2.1 构建真核表达载体pPICZαA-P39

DNA核酸电泳显示成功构建pPICZαA-P39真核表达载体，电转化后挑选出的阳性菌株。条带大小与理论的片段大小一致为1 206 bp，如图1所示。

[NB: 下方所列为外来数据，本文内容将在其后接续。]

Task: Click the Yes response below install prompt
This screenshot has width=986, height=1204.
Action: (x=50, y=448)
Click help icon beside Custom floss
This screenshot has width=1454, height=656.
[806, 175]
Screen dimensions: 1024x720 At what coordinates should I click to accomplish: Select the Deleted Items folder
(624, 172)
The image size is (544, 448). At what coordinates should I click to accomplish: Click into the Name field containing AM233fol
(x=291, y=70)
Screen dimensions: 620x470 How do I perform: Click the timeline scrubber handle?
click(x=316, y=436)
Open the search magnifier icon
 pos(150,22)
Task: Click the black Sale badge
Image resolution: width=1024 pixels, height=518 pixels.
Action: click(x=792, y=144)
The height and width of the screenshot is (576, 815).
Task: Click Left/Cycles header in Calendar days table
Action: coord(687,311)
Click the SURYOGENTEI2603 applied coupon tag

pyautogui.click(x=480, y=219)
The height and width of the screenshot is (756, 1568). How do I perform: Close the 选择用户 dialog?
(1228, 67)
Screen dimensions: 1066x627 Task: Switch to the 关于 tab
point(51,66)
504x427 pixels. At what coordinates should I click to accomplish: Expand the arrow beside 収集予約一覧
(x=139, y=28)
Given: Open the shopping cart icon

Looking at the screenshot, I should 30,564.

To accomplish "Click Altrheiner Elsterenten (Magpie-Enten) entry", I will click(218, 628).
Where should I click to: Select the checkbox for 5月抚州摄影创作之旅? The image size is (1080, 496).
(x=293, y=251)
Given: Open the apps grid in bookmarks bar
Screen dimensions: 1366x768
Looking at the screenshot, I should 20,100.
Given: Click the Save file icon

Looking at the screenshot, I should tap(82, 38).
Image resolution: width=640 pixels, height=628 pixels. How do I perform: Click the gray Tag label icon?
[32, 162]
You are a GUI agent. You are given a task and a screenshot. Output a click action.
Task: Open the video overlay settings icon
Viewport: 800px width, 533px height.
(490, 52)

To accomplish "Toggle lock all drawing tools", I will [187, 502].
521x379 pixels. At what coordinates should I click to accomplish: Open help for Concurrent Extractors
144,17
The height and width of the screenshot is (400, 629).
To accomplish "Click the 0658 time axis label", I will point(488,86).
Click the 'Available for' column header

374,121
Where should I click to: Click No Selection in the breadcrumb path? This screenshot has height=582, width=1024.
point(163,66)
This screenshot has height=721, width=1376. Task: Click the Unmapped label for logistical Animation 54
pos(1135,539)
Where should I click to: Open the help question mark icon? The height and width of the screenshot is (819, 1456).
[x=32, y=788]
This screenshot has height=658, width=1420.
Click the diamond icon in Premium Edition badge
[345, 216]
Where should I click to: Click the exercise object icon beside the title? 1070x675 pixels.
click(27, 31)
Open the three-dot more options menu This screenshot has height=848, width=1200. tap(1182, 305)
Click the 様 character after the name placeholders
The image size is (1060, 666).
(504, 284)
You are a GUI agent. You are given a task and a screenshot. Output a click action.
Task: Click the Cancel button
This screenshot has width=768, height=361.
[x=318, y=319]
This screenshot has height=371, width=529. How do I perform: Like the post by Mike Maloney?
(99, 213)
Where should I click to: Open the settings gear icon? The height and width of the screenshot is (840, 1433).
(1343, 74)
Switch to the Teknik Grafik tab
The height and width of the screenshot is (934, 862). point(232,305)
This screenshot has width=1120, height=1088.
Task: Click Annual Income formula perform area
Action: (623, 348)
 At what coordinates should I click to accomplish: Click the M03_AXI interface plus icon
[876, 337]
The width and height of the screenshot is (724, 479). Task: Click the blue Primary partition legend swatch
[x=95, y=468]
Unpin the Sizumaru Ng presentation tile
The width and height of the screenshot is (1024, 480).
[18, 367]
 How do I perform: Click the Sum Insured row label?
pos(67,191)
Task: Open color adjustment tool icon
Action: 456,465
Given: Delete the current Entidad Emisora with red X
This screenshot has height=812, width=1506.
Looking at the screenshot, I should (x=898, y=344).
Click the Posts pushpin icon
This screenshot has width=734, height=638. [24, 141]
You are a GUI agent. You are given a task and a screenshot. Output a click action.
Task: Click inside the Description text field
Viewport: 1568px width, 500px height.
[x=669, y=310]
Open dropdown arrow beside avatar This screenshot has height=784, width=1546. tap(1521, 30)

2.2 真核P39抗原表达纯化与Western blot鉴定

甲醇诱导阳性转化子表达，SDS-PAGE检测P39蛋白的表达，目的条带在45 kD处，如图2。目的蛋白条带与理论值大小一致，纯化后的蛋白纯度较好，高效液相色谱检测纯化蛋白纯度，纯度可达93.77%，如图3和图4所示。经Western blot免疫印迹法检测确定该蛋白为P39蛋白，特异性良好，如图5所示。

图1 真核表达载体pPICZαA-P39的构建

图2 SDS-PAGE分析重组蛋白在毕赤酵母中的表达

图3 纯化后重组蛋白P39

图4 高效液相色谱（HPLC）检测纯化蛋白纯度

图5 重组蛋白P39 western blot鉴定

2.3 真核P39抗原发酵条件的优化

2.3.1 pH值对重组蛋白P39表达量的影响 由图6-A可以看出，蛋白得率随pH的升高先增高后降低，当pH至为6时，蛋白的得率最高，实验表明该重组蛋白在酸性或弱碱性的条件下表达条件较好，所以，最佳的发酵pH 6左右，最高得率为3.86mg/mL。

图6 不同因素对P39蛋白表达量的影响

2.3.2 盐浓度对重组蛋白P39表达量的影响 由图6-B可见，随磷酸钾浓度的升高蛋白得率降低，在磷酸钾浓度为0.05 mol/L时，蛋白得率最高，过高的盐浓度可能会抑制蛋白的表达，所以，最佳的磷酸钾浓度为0.05 mol/L，最高得率为3.64 mg/mL。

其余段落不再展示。